Note that this page may be out of date. It has been reset to an old version after being spammed.

As our DSpace deployments get bigger and bigger, we inevitably run into scaling issues. Please add any you find here, or discuss how to address them. Hint: When trying to find what's causing a problem (e.g. long processing time), you can find out a lot by upping your DSpace's logging level to DEUG. This increases the amount of information saved to dspace/log/dspace.log. See TechnicalFaq - "Setting logging level up to DEBUG". See also: HowToPerformanceTuneForDspace

In-memory object cache

org.dspace.core.Context contains an 'object cache'. Every org.dspace.content object instantiated gets placed in this cache. Two reasons for this:

To make sure the same object isn't instantiated twice. e.g. if one part of the code instantiates item hdl:123.456/789 and modified it, and another part instantiates the same object, it will not see that update.
Efficiency in a similar scenario (two parts of the code instantiating same object).

However during certain operations, particularly those iterating over a large number of objects, this cache can get huge and cause memory problems, since it is never cleaned out. Note that this cache exists only for the lifetime of the Context object, which in general is a single HTTP transaction or batch import. One way to alleviate the problem a little is to use a WeakHashMap instead of a regular HashMap, as theoretically the garbarge collector will clear out objects which no longer have outside references. However anecdotal evidence suggests this is not very effective.

Notes on this issue

As of DSpace 1.5 there is a Context.clearCache() method available to developers. While this is not utilised by the existing code base, it can be used by new developments which require large turn over of un-reused data to minimise the memory usage of this mechanism by calling this method regularly.

Loading 'sub-objects' into memory

In certain cases, classes in org.dspace.content (and org.dspace.eperson), when instantiated, also instantiate and read in from the database 'sub-objects'. For example, when you instantiate an org.dspace.content.Item object, it in turn instantiates the org.dspace.content.Bundle objects within that, which in turn instantiates the appropriate org.dspace.content.Bitstream objects.

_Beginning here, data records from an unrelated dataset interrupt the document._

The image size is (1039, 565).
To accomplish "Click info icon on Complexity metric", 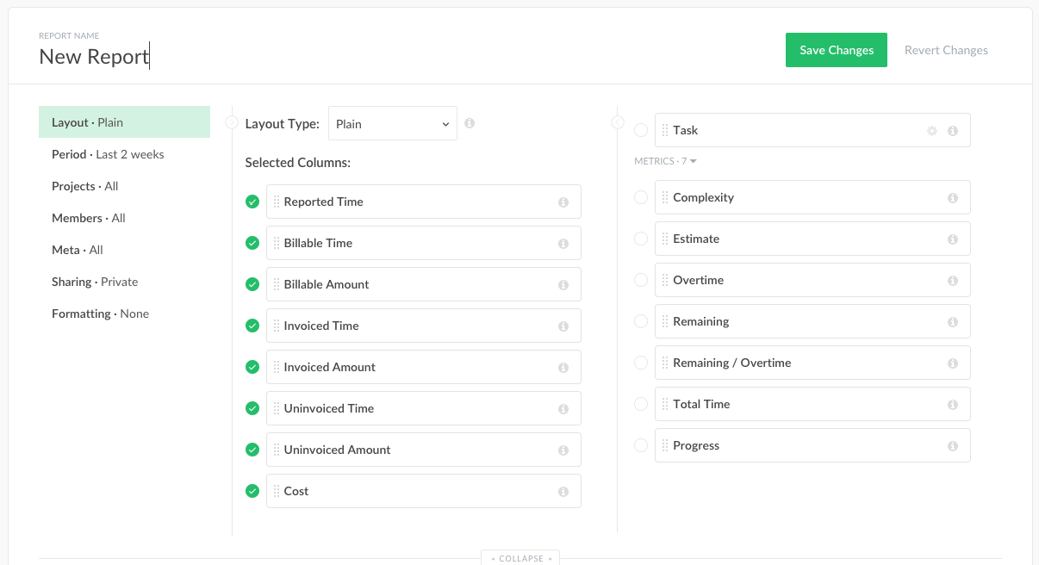I will point(953,198).
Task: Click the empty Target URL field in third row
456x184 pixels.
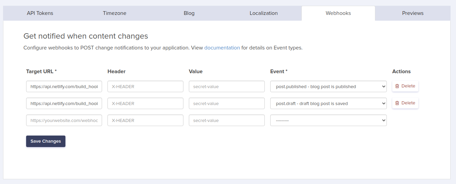Action: (x=64, y=120)
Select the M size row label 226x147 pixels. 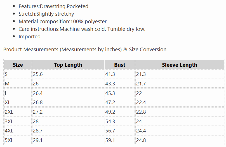[x=18, y=83]
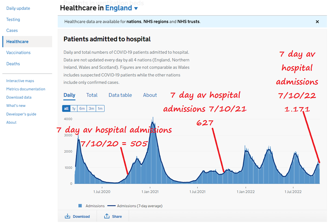Dismiss the healthcare data banner with X
Viewport: 329px width, 224px height.
(x=317, y=22)
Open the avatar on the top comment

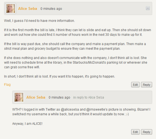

This amounts to a fair amount of database reads and memory use (combined with above object cache issue), which can impact performance when iterating over large numbers of objects.

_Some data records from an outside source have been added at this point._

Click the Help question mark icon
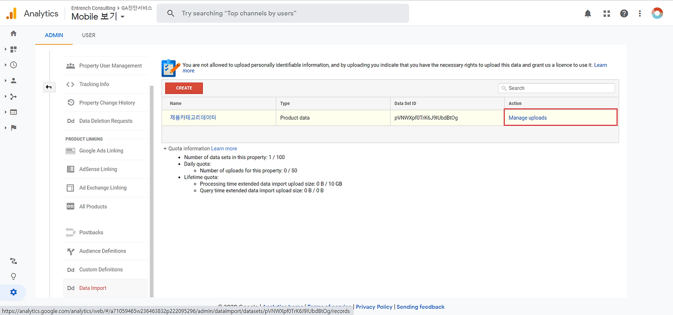 click(624, 14)
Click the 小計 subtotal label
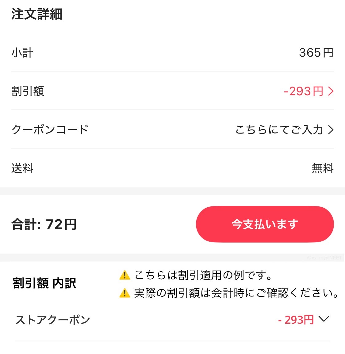 pos(22,53)
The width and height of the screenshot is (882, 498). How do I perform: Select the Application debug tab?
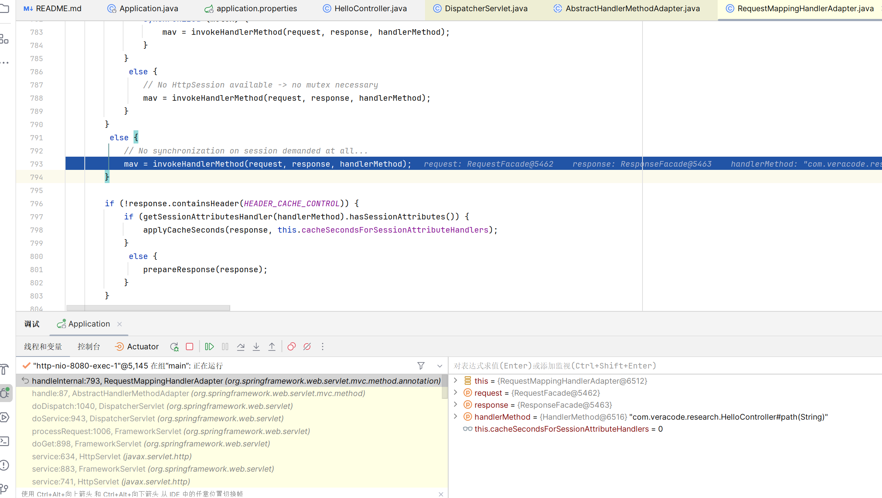[x=89, y=323]
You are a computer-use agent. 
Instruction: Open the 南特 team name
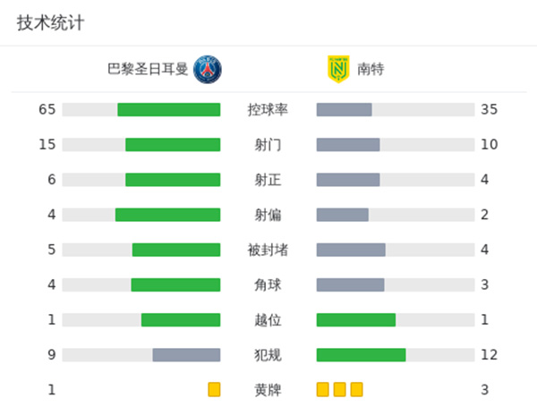pyautogui.click(x=371, y=69)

The main reasons for this were:

Convenience to callers.
So that one can instantiate an Item and pass it to a JSP, which can safely invoke getBundles on that without having to worry about trapping an SQLException. i.e. to fit in with an MVC style of interaction.

It was a case-by-case judgement call as to which object constructors did this, based on a guess of potential performance vs. convenience trade-off. e.g. Collection objects don't instantiate all `Item` objects within them. This would clearly cause performance problems.

Notes on this issue

Development work to clean up the Item (and other content) object data access work means that it will soon be possible to work with Proxy classes for these objects which behave in more sensible ways. Therefore, if the operation is for a JSP then a fully loaded Item might be appropriate, but for other operations (such as browsing, bulk importin, etc) different implementations of Item might be appropriate. This development work should be available in 1.5 or 1.6

History system

Whenever an object is modified (e.g. a Collection), the history system appears to iterate over every object within that collection. (Compounded by above sub-object problem.)

Community/collection page

With a large number of communities and collections, the Community/collection page takes a long time to load. This is probably caused in part by 'sub-object' problem above: Each Collection object instantiated loads in logo bitstream, any metadata template (for new submissions), and associated e-person groups (workflow steps, submitters, admins).

From DSpace@Cambridge

Our DSpace@Cambridge archive reached over 100,000 items last week, and we're running into serious performance problems (actually, we've seen performance degrade since we had a couple of tens of thousands of items). I'll give an overview of some of the issues, and where possible, the workarounds we devised for them. A lot of these problems stem from the design of the database, some seem to result from leaks in the code of rather inefficient database queries being run. We've run PostgreSQL on bigger databases than this, and are quite certain that it isn't the cause. (I'd already run an analysis of the database queries performed by DSpace a while back, and all indices that might help have already been created.)

Memory/DB pool leak

System running out of memory and/or the DCP Commons database pool being exhausted - typically happens while being indexed by search engine crawlers from Google/MSN/Yahoo/etc. This happened to us well before we reached 100,000 items. The reason seems to be in the design of the browse pages: we suspect that there's a database pool connection leak here, but these pages also perform a lot of queries, and/or are in se uncacheable. For example, if you look at an item, then go to the "browse by author" page, the author of the item you last looked at will be highlighted in the browse page. To search engines, that means that these browse pages are different from the ones they've cached when following the "browse by author" links from the DSpace front page, essentially creating a new set of browse pages for every item. As you can imagine, this causes a huge load on the system.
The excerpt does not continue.